Medio Oriente, Ban Ki Moon nella Striscia di Gaza: “Solidarietà ai palestinesi”

Pubblicato il 21 Marzo 2010 9:40 | Ultimo aggiornamento: 21 Marzo 2010 12:31

Il segretario generale dell’Onu Ban Ki Moon è arrivato nella striscia di Gaza. Ban Ki Moon è giunto nella Striscia passando attraverso il posto di frontiera di Erez, che collega il territorio palestinese con quello israeliano. Il segretario dell’Onu ha chiesto che Israele ponga fine al “blocco ” nella Striscia di Gaza.

Intanto però, due cittadini palestinesi sono stati uccisi dai militari israeliani. Secondo radio Gerusalemme, in un posto di blocco militare di Beit Furik, a pochi chilometri da Nablus, due palestinesi hanno cercato di assalire un militare e che i compagni di quest’ultimo hanno reagito aprendo il fuoco. Con questo episodio, sale così a quattro il numero complessivo dei giovani palestinesi uccisi in Cisgiordania dal fuoco dell’esercito israeliano nelle ultime 24 ore. Oggi a Nablus si svolgono i funerali della prima di queste vittime.

La visita di Ban Ki Moon assume un importante significato simbolico, visto che negli scorsi giorni il “Quartetto” composto da Usa, Russia, Onu e Unione Europea si era dichiarato favorevole all’ipotesi dei “due Stati”.

Secondo il Quartetto questo processo sarebbe da compiere entro i prossimi due anni: nel comunicato che era stato diramato proprio da Ban Ki Moon il 19 marzo, si legge che «il Quartetto ritiene che i negoziati debbano condurre a una soluzione negoziata tra le parti entro 24 mesi. Questa soluzione deve mettere fine all’occupazione cominciata nel 1967 e avere per effetto la creazione di uno Stato palestinese indipendente, democratico e vitale, che vivrà in pace e sicurezza accanto a Israele e ai suoi altri vicini». Il Quartetto aveva poi espresso un’altra richiesta nei confronti di Israele: quella di “congelare” la colonizzazione ebraica.

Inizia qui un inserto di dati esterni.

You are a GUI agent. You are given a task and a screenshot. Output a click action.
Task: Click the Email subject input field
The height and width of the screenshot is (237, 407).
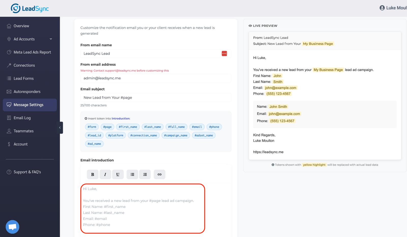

Il 21 marzo Ban ki Moon è stato accolto da un piccolo gruppo di manifestanti che sventolavano bandiere palestinesi. È la seconda visita del segretario generale dell’Onu a Gaza dall’offensiva israeliana chiamata “Piombo fuso”, lanciata il 27 dicembre del 2008.

«Vado a Gaza – ha detto Ban giovedì a Ramallah – per esprimere la mia solidarietà con la sorte del popolo palestinese che vive lì, e per sottolineare la necessità di mettere fine al blocco» israeliano. Ban è in visita in Israele e nei territori occupati nel quadro di un giro regionale e nel momento in cui gli Stati Uniti si sforzano di rilanciare il processo di pace.

Proprio il 21 marzoè atteso a Gerusalemme il mediatore americano George Mitchell. Il segretario generale dell’Onu ha detto di «comprendere e condividere» le ansie di Israele nei confronti di Hamas, ma ha anche aggiunto che a suo avviso il blocco israeliano «impone sofferenze inaccettabili» alla popolazione civile. «Sono certo – ha spiegato – che il blocco può essere levato rispondendo comunque alle legittime preoccupazioni di sicurezza di Israele».

Durante la visita Ban Ki Moon ha sottolineato che per la prima volta negli ultimi anni Israele si impegna a consentire l’introduzione a Gaza di materiale per la costruzione, sia pure in quantità ridotte.

«Ho ricevuto da Israele l’impegno ad introdurre nella Striscia il materiale necessario per la costruzione di 150 nuovi alloggi», ha detto il segretario generale dell’Onu. Quei cantieri si erano fermati di fatto nel 2006, in seguito alla vittoria di Hamas alle elezioni politiche palestinesi.